Effects of shading on lignin biosynthesis in the leaf of tea plant (Camellia sinensis (L.) O. Kuntze).

机构信息

Tea Science Research Institute, College of Horticulture, Nanjing Agricultural University, Nanjing, 210095, China.

出版信息

Mol Genet Genomics. 2021 Jan;296(1):165-177. doi: 10.1007/s00438-020-01737-y. Epub 2020 Oct 28.

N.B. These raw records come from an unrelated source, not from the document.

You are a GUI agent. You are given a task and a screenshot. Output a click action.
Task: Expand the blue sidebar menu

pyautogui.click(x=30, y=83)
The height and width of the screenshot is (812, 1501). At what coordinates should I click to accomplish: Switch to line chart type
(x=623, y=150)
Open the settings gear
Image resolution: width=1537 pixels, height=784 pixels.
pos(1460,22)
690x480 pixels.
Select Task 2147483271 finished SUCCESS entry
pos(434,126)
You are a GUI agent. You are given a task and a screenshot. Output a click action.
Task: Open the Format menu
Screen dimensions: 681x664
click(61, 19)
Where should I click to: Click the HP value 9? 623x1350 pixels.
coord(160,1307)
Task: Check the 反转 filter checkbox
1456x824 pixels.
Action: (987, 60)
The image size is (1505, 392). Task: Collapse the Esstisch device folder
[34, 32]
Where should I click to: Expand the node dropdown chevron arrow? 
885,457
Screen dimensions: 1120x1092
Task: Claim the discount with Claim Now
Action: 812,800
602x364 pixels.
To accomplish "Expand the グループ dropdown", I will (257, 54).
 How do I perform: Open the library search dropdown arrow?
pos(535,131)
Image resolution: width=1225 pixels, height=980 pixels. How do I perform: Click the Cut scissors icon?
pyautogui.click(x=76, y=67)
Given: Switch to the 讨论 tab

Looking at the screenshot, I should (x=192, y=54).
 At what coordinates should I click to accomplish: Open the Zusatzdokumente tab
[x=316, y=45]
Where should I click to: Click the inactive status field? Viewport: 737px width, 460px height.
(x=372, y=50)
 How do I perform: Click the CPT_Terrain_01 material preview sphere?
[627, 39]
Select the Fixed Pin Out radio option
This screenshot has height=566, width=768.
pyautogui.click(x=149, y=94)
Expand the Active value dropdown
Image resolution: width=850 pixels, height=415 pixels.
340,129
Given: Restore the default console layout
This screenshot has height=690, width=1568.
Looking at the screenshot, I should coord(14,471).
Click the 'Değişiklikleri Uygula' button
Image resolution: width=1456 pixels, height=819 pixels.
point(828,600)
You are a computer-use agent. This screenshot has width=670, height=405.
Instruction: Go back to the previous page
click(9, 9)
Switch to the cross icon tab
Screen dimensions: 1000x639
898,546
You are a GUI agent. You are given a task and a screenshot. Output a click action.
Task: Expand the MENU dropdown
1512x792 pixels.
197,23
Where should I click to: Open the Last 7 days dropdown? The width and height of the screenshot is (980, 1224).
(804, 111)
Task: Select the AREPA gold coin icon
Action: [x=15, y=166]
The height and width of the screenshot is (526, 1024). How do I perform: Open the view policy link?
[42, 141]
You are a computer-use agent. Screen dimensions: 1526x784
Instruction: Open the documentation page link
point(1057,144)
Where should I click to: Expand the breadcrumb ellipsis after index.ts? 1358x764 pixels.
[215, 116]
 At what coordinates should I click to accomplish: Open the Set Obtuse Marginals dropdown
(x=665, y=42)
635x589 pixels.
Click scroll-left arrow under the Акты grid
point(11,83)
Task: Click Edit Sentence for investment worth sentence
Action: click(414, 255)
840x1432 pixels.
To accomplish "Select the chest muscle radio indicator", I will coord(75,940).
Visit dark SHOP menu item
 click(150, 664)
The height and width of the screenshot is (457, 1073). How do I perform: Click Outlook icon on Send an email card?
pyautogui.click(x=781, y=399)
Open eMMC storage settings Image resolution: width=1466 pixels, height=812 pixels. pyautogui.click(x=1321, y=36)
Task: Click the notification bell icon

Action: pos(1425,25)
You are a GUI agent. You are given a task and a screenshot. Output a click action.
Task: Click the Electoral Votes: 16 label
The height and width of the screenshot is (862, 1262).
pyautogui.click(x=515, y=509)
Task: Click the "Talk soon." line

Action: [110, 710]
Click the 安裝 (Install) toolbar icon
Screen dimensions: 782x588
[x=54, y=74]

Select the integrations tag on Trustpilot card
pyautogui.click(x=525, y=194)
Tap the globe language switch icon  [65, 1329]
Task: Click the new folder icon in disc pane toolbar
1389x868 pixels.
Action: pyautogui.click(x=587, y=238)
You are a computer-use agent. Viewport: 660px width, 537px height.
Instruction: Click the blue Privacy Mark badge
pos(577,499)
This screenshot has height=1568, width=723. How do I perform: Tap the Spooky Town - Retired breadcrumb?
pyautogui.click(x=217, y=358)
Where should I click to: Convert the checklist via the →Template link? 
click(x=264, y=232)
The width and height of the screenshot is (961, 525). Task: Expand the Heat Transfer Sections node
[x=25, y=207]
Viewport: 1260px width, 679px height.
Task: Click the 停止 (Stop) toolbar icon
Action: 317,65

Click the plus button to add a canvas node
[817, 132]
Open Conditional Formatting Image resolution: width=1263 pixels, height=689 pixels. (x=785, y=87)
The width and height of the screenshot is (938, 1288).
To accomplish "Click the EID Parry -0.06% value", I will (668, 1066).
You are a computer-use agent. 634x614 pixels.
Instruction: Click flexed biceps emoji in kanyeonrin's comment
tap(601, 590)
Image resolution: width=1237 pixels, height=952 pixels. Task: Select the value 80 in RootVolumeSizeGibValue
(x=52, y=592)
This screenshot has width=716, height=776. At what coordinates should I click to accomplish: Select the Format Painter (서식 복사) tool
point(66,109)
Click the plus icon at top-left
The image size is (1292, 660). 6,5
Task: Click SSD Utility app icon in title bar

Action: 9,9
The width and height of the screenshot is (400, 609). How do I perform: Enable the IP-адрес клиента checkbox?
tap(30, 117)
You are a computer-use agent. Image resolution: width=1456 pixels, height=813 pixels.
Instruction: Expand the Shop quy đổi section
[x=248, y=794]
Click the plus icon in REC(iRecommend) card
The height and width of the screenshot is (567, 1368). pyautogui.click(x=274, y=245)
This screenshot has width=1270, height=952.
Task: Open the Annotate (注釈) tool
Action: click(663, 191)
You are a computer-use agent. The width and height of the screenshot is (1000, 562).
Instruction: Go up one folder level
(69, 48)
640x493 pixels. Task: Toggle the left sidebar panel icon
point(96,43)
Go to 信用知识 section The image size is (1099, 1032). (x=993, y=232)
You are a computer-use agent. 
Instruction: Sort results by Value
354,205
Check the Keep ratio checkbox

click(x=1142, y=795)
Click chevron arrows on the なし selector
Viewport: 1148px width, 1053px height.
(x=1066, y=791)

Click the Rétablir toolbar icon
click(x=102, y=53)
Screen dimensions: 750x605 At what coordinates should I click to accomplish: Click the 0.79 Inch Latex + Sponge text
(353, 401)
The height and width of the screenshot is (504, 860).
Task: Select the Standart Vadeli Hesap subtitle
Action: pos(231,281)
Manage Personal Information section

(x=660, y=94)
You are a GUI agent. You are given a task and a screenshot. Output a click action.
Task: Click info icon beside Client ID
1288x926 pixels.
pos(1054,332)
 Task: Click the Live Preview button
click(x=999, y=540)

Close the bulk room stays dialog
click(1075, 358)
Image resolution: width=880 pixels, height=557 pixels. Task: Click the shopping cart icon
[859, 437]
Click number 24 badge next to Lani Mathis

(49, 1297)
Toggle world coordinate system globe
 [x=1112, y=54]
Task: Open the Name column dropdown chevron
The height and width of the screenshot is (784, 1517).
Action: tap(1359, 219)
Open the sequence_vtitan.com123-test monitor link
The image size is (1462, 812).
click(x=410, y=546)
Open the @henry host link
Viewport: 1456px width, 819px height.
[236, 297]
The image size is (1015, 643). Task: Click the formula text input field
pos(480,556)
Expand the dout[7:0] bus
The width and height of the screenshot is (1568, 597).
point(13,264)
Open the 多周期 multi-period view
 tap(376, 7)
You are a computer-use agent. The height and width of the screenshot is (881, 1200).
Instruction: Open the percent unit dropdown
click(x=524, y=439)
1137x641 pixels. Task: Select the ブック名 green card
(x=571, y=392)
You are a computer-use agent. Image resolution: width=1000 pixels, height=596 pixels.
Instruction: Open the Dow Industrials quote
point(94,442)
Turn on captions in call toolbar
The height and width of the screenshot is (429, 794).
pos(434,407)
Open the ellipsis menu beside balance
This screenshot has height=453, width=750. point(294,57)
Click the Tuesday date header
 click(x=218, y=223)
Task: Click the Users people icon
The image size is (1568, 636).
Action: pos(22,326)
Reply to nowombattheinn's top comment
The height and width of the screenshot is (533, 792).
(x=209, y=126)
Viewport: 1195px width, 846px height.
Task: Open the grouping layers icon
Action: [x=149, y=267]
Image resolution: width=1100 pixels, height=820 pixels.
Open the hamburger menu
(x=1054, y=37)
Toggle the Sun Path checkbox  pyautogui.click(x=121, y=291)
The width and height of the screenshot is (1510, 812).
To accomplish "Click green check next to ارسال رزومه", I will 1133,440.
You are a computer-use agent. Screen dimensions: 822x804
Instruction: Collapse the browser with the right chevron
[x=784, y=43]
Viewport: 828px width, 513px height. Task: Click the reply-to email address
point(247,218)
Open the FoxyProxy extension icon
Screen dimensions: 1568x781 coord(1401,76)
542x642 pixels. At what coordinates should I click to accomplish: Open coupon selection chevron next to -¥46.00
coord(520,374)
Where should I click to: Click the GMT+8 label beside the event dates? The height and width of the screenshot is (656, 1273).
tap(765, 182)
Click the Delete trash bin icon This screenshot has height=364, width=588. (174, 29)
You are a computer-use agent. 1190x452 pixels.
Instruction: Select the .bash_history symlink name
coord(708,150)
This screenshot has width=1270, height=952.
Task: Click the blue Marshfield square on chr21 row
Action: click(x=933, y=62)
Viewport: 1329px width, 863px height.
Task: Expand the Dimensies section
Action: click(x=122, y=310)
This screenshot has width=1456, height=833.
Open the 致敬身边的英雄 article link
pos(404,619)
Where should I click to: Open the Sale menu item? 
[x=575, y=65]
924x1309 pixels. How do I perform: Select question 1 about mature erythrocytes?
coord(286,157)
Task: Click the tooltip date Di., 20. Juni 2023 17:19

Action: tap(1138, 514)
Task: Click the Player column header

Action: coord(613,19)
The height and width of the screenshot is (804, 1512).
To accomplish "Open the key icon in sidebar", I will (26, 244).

DOI:10.1007/s00438-020-01737-y
PMID:33112986
Abstract

Shading can effectively reduce photoinhibition and improve the quality of tea. Lignin is one of the most important secondary metabolites that play vital functions in plant growth and development. However, little is known about the relationship between shading and xylogenesis in tea plant. To investigate the effects of shading on lignin accumulation in tea plants, 'Longjing 43' was treated with no shading (S0), 40% (S1) and 80% (S2) shading treatments, respectively. The leaf area and lignin content of tea plant leaves decreased under shading treatments (especially S2). The anatomical characteristics showed that lignin is mainly distributed in the xylem of tea leaves. Promoter analysis indicated that the genes involved in lignin pathway contain several light recognition elements. The transcript abundances of 12 lignin-associated genes were altered under shading treatments. Correlation analysis indicated that most genes showed strong positive correlation with lignin content, and CsPAL, Cs4CL, CsF5H, and CsLAC exhibited significant positively correlation under 40% and 80% shading treatments. The results showed that shading may have an important effect on lignin accumulation in tea leaves. This work will potentially helpful to understand the regulation mechanism of lignin pathway under shading treatment, and provide reference for reducing lignin content and improving tea quality through shading treatment in field operation.

摘要

遮荫可以有效降低光抑制,提高茶叶品质。木质素是植物生长发育过程中最重要的次生代谢产物之一,具有重要的功能。然而,关于遮荫与茶树木质素形成之间的关系知之甚少。为了研究遮荫对茶树木质素积累的影响,分别用不遮荫(S0)、40%遮荫(S1)和 80%遮荫(S2)处理龙井 43 茶树。遮荫处理下,茶树叶片的叶面积和木质素含量下降(尤其是 S2)。解剖学特征表明,木质素主要分布在茶树叶片的木质部中。启动子分析表明,木质素途径相关基因含有几个光识别元件。12 个木质素相关基因的转录丰度在遮荫处理下发生改变。相关性分析表明,大多数基因与木质素含量呈强正相关,CsPAL、Cs4CL、CsF5H 和 CsLAC 在 40%和 80%遮荫处理下表现出显著的正相关性。结果表明,遮荫可能对茶树叶片木质素积累有重要影响。这项工作有助于理解遮荫处理下木质素途径的调控机制,并为通过田间操作遮荫处理降低木质素含量和提高茶叶品质提供参考。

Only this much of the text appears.